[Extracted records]
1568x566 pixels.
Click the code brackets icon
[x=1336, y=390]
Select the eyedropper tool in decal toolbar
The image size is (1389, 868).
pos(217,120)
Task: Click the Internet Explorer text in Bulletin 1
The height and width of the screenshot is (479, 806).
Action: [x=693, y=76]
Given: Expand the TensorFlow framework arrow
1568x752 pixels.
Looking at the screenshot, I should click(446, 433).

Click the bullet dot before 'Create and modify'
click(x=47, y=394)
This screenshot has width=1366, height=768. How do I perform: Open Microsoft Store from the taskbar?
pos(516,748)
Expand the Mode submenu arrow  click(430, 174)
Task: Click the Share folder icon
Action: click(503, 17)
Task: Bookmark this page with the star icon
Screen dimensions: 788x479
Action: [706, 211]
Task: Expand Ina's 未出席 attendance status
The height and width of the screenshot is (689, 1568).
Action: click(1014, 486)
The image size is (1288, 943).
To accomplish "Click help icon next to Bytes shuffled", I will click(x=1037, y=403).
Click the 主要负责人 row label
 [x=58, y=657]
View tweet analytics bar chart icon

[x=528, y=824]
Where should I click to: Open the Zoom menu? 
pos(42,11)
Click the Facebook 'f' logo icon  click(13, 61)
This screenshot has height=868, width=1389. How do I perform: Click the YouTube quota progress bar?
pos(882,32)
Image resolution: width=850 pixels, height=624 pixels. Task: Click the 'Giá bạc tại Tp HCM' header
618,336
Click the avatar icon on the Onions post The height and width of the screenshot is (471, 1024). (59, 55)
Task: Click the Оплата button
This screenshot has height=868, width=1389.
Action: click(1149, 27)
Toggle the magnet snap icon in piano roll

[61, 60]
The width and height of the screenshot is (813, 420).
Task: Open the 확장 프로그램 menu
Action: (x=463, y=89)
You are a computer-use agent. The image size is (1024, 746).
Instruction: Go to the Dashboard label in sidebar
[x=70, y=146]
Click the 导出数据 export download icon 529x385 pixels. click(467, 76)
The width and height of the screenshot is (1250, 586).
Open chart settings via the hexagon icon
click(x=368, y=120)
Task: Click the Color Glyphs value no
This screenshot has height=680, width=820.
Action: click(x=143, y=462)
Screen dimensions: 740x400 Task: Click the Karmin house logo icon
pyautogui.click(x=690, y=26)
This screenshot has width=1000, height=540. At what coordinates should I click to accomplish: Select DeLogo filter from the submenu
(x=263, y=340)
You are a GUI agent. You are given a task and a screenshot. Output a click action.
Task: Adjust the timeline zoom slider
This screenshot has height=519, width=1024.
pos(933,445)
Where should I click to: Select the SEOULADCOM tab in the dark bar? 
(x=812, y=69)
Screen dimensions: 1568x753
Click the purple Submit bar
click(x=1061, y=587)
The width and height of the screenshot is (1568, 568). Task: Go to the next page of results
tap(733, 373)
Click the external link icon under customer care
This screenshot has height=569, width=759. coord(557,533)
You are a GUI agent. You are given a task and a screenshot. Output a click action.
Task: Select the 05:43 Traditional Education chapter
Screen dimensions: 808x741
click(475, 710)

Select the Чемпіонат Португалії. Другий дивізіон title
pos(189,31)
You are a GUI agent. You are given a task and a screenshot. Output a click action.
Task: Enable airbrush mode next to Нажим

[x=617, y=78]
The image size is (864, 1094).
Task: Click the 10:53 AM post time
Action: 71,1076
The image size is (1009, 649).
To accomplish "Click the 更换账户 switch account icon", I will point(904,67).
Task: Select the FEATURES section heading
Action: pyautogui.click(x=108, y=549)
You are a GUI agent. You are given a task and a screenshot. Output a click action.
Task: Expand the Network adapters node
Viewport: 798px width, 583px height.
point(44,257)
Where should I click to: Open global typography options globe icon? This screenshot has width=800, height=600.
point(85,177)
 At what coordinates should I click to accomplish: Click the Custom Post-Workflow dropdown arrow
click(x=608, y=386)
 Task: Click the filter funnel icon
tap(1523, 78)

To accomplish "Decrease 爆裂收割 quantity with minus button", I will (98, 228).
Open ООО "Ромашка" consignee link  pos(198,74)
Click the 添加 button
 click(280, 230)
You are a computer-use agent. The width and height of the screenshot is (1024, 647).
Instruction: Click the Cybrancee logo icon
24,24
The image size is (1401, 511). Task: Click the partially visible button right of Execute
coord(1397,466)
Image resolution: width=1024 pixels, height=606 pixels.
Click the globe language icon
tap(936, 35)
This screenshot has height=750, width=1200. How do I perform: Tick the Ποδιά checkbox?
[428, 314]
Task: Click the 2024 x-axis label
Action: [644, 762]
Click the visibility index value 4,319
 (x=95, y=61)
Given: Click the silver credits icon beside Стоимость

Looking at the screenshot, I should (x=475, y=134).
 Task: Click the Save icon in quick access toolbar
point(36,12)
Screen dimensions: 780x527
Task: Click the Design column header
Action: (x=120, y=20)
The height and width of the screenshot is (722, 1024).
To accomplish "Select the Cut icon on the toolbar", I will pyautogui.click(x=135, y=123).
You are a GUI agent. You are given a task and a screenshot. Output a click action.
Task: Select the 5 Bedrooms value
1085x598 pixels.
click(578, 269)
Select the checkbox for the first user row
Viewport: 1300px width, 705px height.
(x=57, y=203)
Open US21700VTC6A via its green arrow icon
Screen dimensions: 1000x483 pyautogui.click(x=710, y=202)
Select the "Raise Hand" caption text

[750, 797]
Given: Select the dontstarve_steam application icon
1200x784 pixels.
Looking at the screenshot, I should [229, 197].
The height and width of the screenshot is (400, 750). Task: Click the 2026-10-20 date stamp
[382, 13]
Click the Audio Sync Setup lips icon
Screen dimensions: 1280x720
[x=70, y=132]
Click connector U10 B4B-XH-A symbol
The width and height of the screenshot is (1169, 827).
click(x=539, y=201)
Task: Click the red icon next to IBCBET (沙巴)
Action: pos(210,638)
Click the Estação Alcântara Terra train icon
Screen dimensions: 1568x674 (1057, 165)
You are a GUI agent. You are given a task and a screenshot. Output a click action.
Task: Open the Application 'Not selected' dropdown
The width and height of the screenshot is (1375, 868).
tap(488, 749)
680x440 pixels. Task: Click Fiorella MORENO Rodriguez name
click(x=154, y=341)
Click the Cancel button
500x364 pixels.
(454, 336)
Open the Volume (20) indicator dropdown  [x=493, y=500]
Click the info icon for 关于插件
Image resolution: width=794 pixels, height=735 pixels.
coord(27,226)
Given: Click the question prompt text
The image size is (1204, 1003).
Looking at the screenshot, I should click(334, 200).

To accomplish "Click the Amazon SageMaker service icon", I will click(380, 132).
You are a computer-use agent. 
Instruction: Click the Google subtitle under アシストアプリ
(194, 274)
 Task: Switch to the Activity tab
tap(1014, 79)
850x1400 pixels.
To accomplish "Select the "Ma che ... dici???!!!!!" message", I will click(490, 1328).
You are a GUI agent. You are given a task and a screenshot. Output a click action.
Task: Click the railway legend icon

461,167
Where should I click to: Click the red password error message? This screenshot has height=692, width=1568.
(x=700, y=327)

**Problem to solve**
Retype the records above, but only those lines that fall between the line containing "Screen dimensions: 740x400" and the line containing "Screen dimensions: 1568x753", with both of those lines included, exactly as written.

**Output**
Screen dimensions: 740x400 Task: Click the Karmin house logo icon
pyautogui.click(x=690, y=26)
This screenshot has width=1000, height=540. At what coordinates should I click to accomplish: Select DeLogo filter from the submenu
(x=263, y=340)
You are a GUI agent. You are given a task and a screenshot. Output a click action.
Task: Adjust the timeline zoom slider
This screenshot has height=519, width=1024.
pos(933,445)
Where should I click to: Select the SEOULADCOM tab in the dark bar? 
(x=812, y=69)
Screen dimensions: 1568x753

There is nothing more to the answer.